Ostensibly about a family member who's good at everything including table football: "He always beat me at Subbuteo/ 'cause he flicked the kick/ And I didn't know," and the cover of this single features a Subbuteo player about to “flick the kick”. Believe me, that game was popular in the 70s and 80s.

I, Ludicrous - Quite Extraordinary (1988)

Graduates of The Fall school of witticism, I, Ludicrous spewed a handful of football-related songs, such as ‘We Stand Around’ (about hardcore fans braving all the elements and bad players), and ‘Moynihan Brings Out The Hooligan In Me’ (about the odious little shit of a Tory Sports Minister at the time).

‘Quite Extraordinary’ was a piss-take of the BBCs footballing and athletics commentator David Coleman. “Same routine year in year out/ It's predictable every summer/ Mispronouncing the Kenyan runners/ It gets worse in the winter/ with the goddamn videoprinter/ That's Stenhousemuir's 13th game without a scoring draw.” 
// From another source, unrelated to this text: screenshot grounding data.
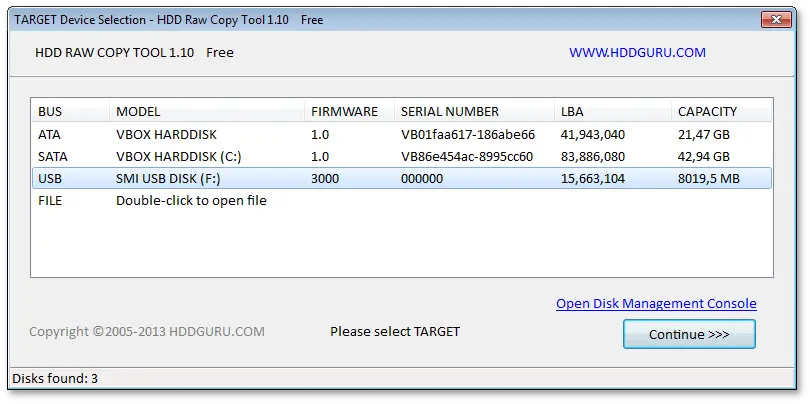Click the MODEL column header

pyautogui.click(x=138, y=111)
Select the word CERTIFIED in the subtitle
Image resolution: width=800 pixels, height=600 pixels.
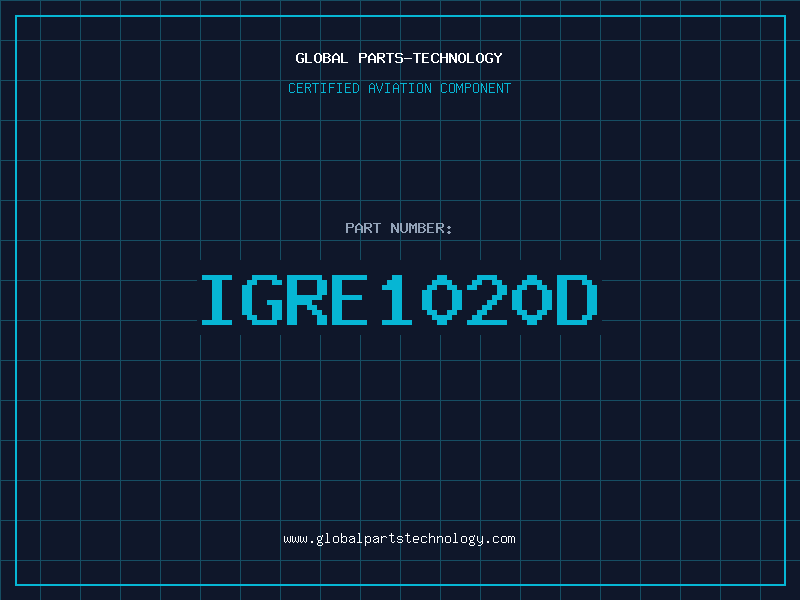click(324, 89)
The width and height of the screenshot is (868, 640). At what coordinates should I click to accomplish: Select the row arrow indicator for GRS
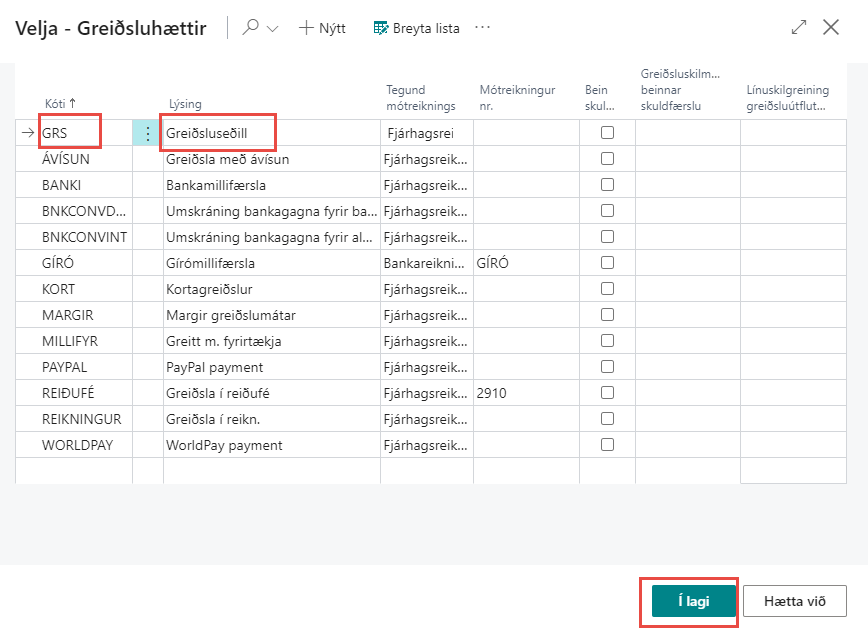coord(27,132)
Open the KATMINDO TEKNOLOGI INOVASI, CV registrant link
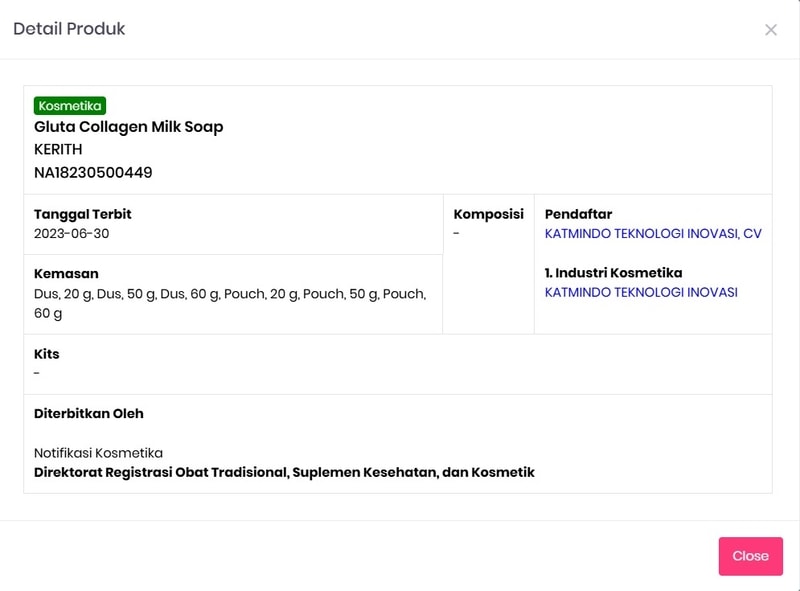This screenshot has height=591, width=800. tap(653, 234)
Getting the name of an obscure Scottish league side deserves a Brownies badge on its own.

The Proclaimers - The Joyful Kilmarnock Blues (1987)

“I'd never been to Ayrshire/ I hitched down one Saturday/ Sixty miles to Kilmarnock/ To see Hibernian play/ The day was bright and sunny/ But the game I won't relay.”

And the bespectacled Leith duo have also gifted the world ‘Sunshine on Leith’ which is now an anthem for Hibs fans.

Billy Bragg - The Few (1991)

Britain’s favourite lefty muso, Billy Bragg, also wrote ‘Sexuality’ which isn’t about football per se (you may have guessed as such from the title) but contains the remarkable line: “I had an uncle who once played, for Red Star Belgrade.”

‘The Few’, also from the Don’t Try This at Home album, was a grim tale of hooligan firms: “At night the Baby Brotherhood and the Inter City Crew/ Fill their pockets up with calling cards/ And paint their faces red white and blue/ Then they go out seeking different coloured faces/ And anyone else that they can scare/ And they salute the foes their fathers fought/ By raising their right hands in the air.”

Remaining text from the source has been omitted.